Enbridge was to submit a plan to correct the Moose Lake area damage and implement it when it received approval, company spokeswoman Juli Kellner said in a statement. The aquifer breaches don’t involve the pipe itself, she added; it stems from a sheet metal piling driven into the ground used to reinforce the trenches that crews work in.
While Enbridge scrambles to fix the latest problem with the brand new Line 3, it’s also fighting hard to continue operating its “old, deteriorating” Line 5 pipeline, after a U.S. federal judge ordered it to close a key section of the line by June, 2026, write Michelle Woodhouse of Environmental Defence Canada and Beth Wallace of the U.S. National Wildlife Federation in an opinion piece for the Toronto Star.
“We can thrive without Line 5, but we cannot survive without the Great Lakes,” they state.

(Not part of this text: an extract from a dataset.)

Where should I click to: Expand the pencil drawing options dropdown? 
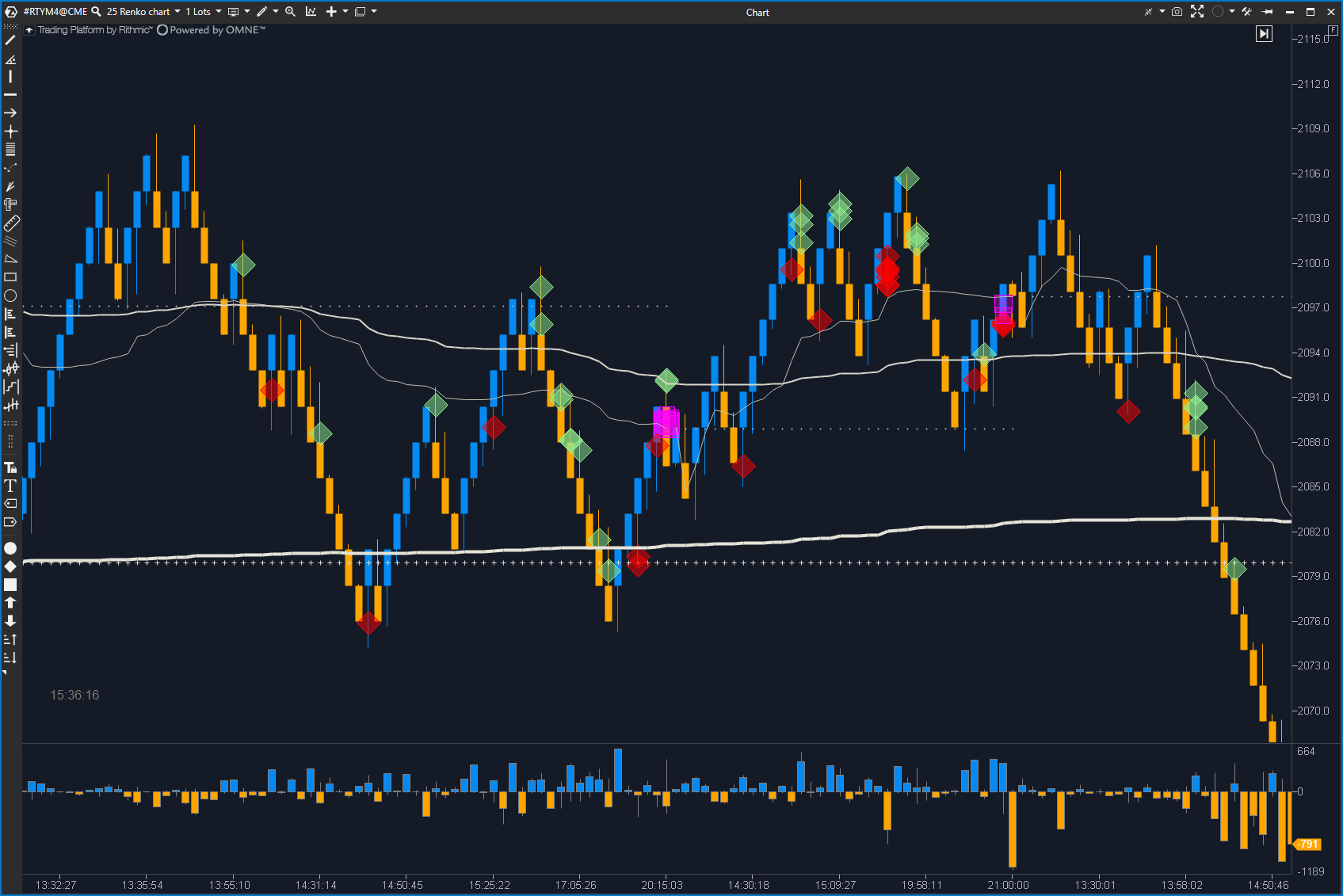click(x=276, y=12)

The judge’s order shutting down the section of the pipeline that runs through the territory of the Bad River Band of the Lake Superior Chippewas “is an important step toward a permanent and complete closure of the pipeline,” Woodhouse and Wallace say. “Enbridge has attempted to downplay the risk of a pipeline rupture, but there are recent examples of near-misses in the Straits of Mackinac, such as when Line 5 was struck by a 12,000-lb anchor in 2018.”

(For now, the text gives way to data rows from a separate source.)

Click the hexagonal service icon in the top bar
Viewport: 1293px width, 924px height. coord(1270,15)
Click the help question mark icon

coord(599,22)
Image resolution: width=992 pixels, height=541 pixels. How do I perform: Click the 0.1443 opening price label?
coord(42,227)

More recently, “spring flooding events have caused severe erosion along the Medicine River in Wisconsin, bringing the pipeline dangerously close to open water and potential strikes from fast-moving debris,” the two authors add. “Last year, Enbridge claimed it would be years before this kind of erosion happened, but seven months later, tribal experts have drone footage showing the exact scenario they warned the court about has become reality.”
While Enbridge maintains local fossil fuel supplies will be at risk if the pipeline closes, Woodhouse and Wallace say the nearby Line 78 pipeline could fill that need with minor retrofits. The majority of the 650,000 barrels per day now travelling through the two pipelines to Sarnia, Ontario “could be transported by Line 78, with just one to two rail trains a day and/or less than one marine tanker a day, on routes already moving crude oil.”
After years of delays, distractions, and false solutions, they conclude, “there are no valid excuses not to act in the best interest of the Great Lakes and the millions of people who rely on them” by shutting down Line 5.